Music companies on board

For the music industry, the AI boom and the rise of generative AI might feel like deja vu from the Napster era. But unlike Napster, which just shared files, AI large language models can take in lyrics, images, and other copyrighted material, then incorporate it into generative content.

“Early on, we discovered our images were used to train [AI image generator] Stable Diffusion,” says Chris Horton, SVP of strategic technology at Universal Music Group. He adds that evidence of copyrighted lyrics and songs have also appeared in generative AI tools. UMG has sued Anthropic for training its models on lyrics from UMG artists, and launched similar suits against music-generating tools Suno and Udio.

At launch, ProRata’s answer engine will be able to surface lyrics, images, and information about UMG artists, with plans to add music in future updates. Horton says that arriving at such a partnership was challenge, as labels and artists “need to know there’s something it for them—they’re getting paid.

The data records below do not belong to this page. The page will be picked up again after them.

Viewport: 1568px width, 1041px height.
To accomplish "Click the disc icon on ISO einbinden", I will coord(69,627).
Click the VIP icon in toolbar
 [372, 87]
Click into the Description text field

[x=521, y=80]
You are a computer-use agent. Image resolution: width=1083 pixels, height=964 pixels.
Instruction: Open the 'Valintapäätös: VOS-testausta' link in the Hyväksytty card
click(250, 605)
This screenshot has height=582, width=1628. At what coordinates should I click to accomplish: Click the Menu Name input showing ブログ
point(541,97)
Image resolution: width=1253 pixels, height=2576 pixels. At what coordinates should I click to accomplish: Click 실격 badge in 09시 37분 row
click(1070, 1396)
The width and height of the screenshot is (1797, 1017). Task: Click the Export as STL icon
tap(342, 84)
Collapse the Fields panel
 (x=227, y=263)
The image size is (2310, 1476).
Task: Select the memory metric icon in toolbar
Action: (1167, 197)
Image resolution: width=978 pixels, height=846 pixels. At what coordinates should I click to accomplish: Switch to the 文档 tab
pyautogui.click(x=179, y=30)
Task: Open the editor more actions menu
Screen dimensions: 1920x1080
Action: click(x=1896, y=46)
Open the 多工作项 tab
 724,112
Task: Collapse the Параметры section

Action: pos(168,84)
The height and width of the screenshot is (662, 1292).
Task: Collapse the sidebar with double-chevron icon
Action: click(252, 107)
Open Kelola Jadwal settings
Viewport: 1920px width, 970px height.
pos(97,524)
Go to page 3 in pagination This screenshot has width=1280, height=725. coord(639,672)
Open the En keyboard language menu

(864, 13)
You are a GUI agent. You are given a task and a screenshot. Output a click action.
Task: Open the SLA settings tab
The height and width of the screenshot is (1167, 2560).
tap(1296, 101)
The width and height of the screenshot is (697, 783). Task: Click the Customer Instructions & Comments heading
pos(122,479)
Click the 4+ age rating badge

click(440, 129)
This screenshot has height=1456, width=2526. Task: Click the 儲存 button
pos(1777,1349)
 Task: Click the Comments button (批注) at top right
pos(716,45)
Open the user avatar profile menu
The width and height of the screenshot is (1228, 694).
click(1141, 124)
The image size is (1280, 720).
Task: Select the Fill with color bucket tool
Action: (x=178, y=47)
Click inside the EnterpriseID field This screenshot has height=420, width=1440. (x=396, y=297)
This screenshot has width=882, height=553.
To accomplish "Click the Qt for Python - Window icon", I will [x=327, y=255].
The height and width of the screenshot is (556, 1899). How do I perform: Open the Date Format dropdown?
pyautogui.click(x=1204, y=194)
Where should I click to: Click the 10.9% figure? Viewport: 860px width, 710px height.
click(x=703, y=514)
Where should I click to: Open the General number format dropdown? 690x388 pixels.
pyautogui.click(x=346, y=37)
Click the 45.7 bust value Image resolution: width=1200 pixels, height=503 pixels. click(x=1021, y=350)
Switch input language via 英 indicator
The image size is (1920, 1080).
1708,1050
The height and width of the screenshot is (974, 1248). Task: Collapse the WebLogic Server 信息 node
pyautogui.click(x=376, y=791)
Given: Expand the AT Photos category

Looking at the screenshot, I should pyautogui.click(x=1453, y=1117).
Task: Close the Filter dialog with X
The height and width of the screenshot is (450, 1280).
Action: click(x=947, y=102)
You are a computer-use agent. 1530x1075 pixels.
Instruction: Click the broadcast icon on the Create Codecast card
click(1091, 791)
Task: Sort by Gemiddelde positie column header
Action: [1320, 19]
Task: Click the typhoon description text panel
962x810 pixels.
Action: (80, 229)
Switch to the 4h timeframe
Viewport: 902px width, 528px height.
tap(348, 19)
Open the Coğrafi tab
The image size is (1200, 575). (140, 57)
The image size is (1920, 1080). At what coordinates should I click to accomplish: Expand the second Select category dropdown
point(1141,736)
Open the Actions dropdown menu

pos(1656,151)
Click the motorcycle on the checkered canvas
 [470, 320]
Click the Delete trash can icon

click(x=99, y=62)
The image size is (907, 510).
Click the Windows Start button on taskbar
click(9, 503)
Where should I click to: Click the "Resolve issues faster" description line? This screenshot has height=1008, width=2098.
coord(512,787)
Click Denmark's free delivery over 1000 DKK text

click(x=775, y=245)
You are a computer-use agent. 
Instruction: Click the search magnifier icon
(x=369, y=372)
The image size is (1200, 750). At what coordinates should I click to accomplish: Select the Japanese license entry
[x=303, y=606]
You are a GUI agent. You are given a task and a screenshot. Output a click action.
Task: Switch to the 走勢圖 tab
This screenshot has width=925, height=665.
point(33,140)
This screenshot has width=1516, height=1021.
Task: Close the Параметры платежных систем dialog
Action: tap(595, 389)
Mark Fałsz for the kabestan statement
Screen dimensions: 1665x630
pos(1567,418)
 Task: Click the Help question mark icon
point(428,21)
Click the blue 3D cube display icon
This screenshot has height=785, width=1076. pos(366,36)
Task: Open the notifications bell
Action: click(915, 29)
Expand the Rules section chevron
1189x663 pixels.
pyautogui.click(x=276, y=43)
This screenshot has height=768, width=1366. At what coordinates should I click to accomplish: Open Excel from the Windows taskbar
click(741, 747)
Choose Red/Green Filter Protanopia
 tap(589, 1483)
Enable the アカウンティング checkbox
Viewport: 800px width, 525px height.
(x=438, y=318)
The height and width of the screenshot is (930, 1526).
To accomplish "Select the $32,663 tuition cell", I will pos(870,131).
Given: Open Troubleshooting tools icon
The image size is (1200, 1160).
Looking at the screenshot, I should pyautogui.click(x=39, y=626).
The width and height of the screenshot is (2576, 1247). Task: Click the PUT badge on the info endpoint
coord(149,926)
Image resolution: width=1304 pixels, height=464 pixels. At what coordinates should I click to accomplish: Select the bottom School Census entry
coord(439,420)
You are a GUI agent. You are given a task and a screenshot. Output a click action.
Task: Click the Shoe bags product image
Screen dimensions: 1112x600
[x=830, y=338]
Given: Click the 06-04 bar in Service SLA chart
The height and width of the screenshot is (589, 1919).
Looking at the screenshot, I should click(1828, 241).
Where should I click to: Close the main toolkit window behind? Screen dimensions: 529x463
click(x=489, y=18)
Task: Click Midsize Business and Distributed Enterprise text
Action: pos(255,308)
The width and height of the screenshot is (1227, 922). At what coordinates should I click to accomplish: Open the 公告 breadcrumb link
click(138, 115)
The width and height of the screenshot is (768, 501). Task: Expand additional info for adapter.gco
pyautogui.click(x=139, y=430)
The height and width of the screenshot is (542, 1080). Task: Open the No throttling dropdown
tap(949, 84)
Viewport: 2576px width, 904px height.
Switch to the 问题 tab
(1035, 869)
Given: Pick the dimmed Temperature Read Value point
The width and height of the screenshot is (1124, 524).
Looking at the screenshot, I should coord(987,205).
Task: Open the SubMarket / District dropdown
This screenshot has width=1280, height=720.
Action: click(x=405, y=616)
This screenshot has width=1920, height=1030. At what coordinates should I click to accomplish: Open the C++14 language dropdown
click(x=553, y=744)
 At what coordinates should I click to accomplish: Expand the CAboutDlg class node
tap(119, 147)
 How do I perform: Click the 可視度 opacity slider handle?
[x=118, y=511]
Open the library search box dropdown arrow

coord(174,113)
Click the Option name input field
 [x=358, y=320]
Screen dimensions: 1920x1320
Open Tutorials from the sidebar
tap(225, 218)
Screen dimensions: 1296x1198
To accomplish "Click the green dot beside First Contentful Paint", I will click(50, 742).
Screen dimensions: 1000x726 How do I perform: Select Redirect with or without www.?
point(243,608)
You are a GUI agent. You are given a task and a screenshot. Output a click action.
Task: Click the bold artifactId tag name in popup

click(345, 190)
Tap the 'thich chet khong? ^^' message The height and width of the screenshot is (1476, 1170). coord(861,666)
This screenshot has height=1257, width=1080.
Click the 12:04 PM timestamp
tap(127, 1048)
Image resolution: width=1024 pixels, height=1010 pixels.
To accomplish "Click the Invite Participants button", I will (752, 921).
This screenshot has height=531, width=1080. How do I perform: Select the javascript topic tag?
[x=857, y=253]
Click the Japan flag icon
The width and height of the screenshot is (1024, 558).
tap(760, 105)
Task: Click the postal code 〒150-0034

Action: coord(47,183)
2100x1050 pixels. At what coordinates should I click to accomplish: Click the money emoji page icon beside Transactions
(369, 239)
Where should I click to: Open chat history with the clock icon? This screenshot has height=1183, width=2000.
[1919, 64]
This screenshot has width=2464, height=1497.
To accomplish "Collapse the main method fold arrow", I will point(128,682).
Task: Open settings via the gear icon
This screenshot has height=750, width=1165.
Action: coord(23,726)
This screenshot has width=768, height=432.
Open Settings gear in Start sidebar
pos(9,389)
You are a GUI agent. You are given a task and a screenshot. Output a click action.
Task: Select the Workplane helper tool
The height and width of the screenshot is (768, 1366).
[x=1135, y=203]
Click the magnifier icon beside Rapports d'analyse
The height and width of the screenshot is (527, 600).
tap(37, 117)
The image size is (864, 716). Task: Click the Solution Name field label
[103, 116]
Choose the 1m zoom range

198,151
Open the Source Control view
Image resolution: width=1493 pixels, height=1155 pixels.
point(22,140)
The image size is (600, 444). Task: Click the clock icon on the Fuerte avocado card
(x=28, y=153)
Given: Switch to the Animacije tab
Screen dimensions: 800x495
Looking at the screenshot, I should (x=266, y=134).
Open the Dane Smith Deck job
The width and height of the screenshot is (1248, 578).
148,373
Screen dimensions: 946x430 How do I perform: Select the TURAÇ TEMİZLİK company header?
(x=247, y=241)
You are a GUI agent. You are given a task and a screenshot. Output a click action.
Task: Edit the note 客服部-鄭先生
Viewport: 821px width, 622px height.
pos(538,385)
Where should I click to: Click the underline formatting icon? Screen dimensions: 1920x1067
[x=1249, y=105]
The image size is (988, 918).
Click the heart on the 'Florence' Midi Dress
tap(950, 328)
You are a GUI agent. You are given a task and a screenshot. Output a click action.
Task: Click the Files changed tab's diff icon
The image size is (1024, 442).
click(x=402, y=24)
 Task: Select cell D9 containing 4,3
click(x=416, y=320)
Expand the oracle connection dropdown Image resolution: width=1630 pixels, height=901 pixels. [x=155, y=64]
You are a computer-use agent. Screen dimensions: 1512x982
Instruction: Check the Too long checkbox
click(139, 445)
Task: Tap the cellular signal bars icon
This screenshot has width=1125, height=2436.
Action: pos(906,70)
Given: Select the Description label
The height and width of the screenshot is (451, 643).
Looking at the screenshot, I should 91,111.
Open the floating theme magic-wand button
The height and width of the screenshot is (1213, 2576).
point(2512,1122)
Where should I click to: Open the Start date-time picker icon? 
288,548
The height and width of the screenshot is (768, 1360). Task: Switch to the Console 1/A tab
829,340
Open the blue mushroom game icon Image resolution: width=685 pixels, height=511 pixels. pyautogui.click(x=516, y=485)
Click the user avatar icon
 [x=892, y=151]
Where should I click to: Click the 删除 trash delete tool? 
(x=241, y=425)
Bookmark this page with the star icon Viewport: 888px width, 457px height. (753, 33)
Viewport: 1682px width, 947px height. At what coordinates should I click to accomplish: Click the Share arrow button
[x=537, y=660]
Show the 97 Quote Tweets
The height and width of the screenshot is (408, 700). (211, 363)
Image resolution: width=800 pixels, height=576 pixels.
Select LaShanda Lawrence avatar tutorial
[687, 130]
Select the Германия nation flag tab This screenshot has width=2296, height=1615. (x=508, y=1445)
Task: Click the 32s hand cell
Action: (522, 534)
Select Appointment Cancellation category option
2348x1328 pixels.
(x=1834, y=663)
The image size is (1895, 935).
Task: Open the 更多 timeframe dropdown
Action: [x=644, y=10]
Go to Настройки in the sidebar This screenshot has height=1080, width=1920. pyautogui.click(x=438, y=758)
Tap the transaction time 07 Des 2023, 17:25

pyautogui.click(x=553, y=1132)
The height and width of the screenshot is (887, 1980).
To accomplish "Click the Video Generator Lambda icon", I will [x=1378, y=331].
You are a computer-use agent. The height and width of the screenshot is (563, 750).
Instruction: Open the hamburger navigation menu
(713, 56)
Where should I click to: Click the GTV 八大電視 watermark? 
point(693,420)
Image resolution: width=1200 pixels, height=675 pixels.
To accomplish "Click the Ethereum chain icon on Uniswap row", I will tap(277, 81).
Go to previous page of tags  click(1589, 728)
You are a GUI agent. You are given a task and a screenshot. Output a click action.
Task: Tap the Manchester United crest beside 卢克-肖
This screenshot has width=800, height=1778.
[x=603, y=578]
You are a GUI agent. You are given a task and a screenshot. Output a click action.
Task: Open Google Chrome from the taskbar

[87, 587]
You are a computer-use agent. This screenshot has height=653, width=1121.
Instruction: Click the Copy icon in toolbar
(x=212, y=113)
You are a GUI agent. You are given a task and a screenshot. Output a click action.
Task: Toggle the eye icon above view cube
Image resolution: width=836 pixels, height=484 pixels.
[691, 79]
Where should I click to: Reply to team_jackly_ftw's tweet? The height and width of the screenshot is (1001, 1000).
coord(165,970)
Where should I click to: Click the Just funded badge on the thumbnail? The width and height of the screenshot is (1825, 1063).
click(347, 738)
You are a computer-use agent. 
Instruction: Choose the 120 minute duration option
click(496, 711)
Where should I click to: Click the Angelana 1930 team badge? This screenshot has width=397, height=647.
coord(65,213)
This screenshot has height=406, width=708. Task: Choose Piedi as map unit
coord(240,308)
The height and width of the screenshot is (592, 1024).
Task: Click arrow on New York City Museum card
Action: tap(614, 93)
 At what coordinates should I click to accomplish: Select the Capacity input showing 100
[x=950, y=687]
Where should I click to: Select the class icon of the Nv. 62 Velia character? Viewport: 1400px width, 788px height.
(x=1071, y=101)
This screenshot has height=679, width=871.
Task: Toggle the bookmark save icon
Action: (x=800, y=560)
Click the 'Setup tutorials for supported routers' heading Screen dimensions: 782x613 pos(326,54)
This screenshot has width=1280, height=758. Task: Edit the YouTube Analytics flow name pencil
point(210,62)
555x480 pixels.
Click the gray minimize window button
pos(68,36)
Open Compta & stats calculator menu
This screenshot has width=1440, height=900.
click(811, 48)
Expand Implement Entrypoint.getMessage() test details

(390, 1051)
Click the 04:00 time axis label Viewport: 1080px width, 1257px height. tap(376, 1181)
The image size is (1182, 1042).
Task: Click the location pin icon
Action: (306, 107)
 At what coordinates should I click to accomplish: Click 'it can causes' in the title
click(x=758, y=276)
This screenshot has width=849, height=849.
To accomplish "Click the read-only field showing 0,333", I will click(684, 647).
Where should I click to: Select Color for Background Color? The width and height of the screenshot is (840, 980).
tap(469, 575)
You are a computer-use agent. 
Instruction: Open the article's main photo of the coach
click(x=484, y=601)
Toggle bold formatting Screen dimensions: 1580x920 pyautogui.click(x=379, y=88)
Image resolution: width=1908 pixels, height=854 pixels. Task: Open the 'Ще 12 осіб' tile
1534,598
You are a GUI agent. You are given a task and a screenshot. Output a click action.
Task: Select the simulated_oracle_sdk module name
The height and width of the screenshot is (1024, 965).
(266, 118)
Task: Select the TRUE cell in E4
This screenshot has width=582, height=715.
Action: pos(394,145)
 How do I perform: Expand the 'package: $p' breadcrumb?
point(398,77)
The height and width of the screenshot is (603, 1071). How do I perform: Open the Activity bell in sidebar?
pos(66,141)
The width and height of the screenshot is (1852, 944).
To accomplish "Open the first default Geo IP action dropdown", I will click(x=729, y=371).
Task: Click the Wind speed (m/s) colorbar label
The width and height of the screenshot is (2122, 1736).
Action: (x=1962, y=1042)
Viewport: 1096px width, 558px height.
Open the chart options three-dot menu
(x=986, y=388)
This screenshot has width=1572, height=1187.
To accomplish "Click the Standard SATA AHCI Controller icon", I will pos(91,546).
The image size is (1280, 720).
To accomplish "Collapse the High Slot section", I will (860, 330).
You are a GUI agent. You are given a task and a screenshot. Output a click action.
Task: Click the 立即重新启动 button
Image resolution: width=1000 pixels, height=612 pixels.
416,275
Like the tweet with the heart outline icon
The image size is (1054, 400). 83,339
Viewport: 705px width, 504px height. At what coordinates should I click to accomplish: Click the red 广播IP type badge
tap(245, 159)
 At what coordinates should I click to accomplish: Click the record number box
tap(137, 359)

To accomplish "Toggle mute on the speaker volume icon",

It’s going to take some kind of attribution in order for a payment mechanism to work.”

Horton says ProRata was one of the first companies to talk about precise attribution and revenue-sharing for answer engine source material. “In the early days, a lot of companies were saying ‘attribution is really hard, we can’t do it, it’s impossible,'” Horton says. “[ProRata’s] attribution means the money can be split up in a way that’s a lot more meaningful to the people contributing [their intellection property].”

Horton says as UMG explores AI tools for both fans and artists, it’s “spreading the bets around” on AI companies that will use its massive catalog ethically. He points to ProRata’s strategy and Gross’s track record as reasons UMG has thrown its weight behind the new company. “

We’re very focused on making sure that we’re positioning AI as an opportunity, not just a risk,” he says. “Bill Gross was one of the first people to figure how to monetize the internet—so maybe he’s got another shot with AI.”